Although we probably consider ourselves the most unlikely candidates, the Call to follow Jesus still comes, through God’s doing and not our own. We are called to a new way of living, transformed by the power of God. As followers of Jesus, we are to be messengers of transformation, and we are to embody the kingdom. Our lives must look different. We are a little bit better, a little bit holier, a little bit removed from the world. We are called a higher standard. In our work, our vocation, we are called to do our very best, as though we were doing it for God and not for men. In all that we do, we are to honor God. As Jesus is God with us, even so we are with him and in him. Our lives are centered in him. In the middle of our ordinary lives, we are exactly the person God calls, the person God wants. God wants us to give him our lives, and to conduct our affairs according to His teachings. We are disciples, apprentices to Jesus, serving, loving, seeking justice and mercy.
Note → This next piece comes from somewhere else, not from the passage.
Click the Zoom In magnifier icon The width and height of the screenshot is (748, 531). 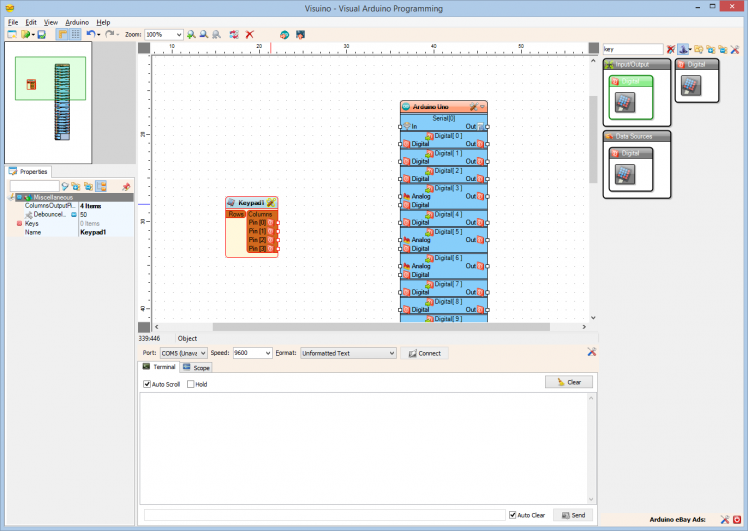pos(191,34)
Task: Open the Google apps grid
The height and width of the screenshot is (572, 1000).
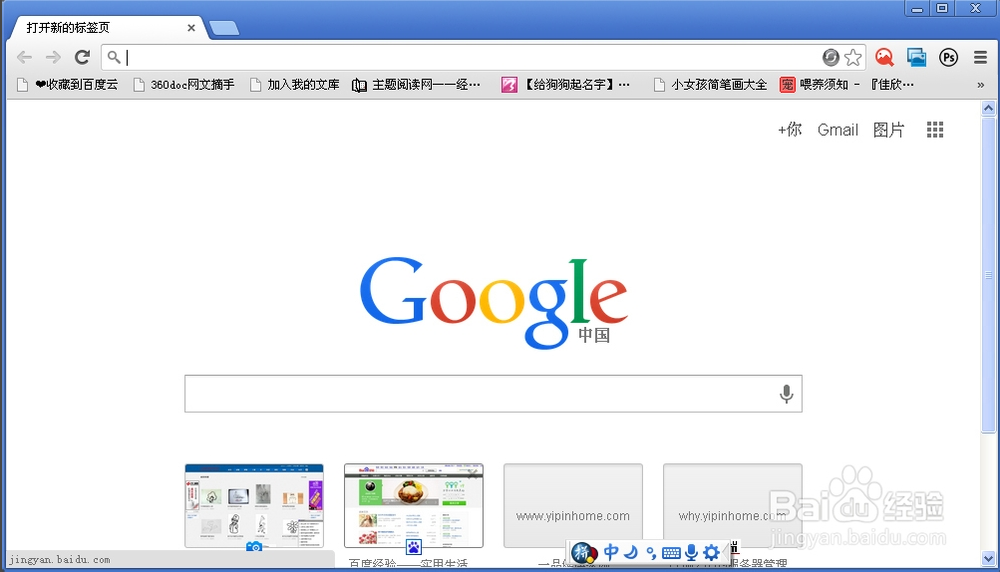Action: point(935,130)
Brother Lawrence was a 17th century Carmelite monk, a layman who dedicated his life to God. He worked most of his life in the kitchen, but his wisdom is remembered to this day. He believed that the common business of life was a medium for God’s love, and that the key to working and living is our motivation. He said, “"Nor is it needful that we should have great things to do. . . We can do little things for God; I turn the cake that is frying on the pan for love of him, and that done, if there is nothing else to call me, I prostrate myself in worship before him, who has given me grace to work; afterwards I rise happier than a king. It is enough for me to pick up but a straw from the ground for the love of God."

The love of God is our motivation as disciples. God who first loved us. God who loved us when we were still sinners. Nothing in the world is more valuable than that, nothing is more valuable than living in the Kingdom. Unless we comprehend that living for God is superior to everything else, everything that we value, we cannot be successful disciples. When we are caught by the hound of heaven, confronted by the Grand Interferer, we still have a choice. God initiates, and we respond. Do we resist him, or do we follow him?
[1] http://i.ucc.org/StretchYourMind/OpeningtheBible/WeeklySeeds/tabid/81/articleType/ArticleView/articleId/154/Follow-Me-Jan-1925.aspx
[2] Young, William P. The Shack, Windblown Media, 2007, p. 12.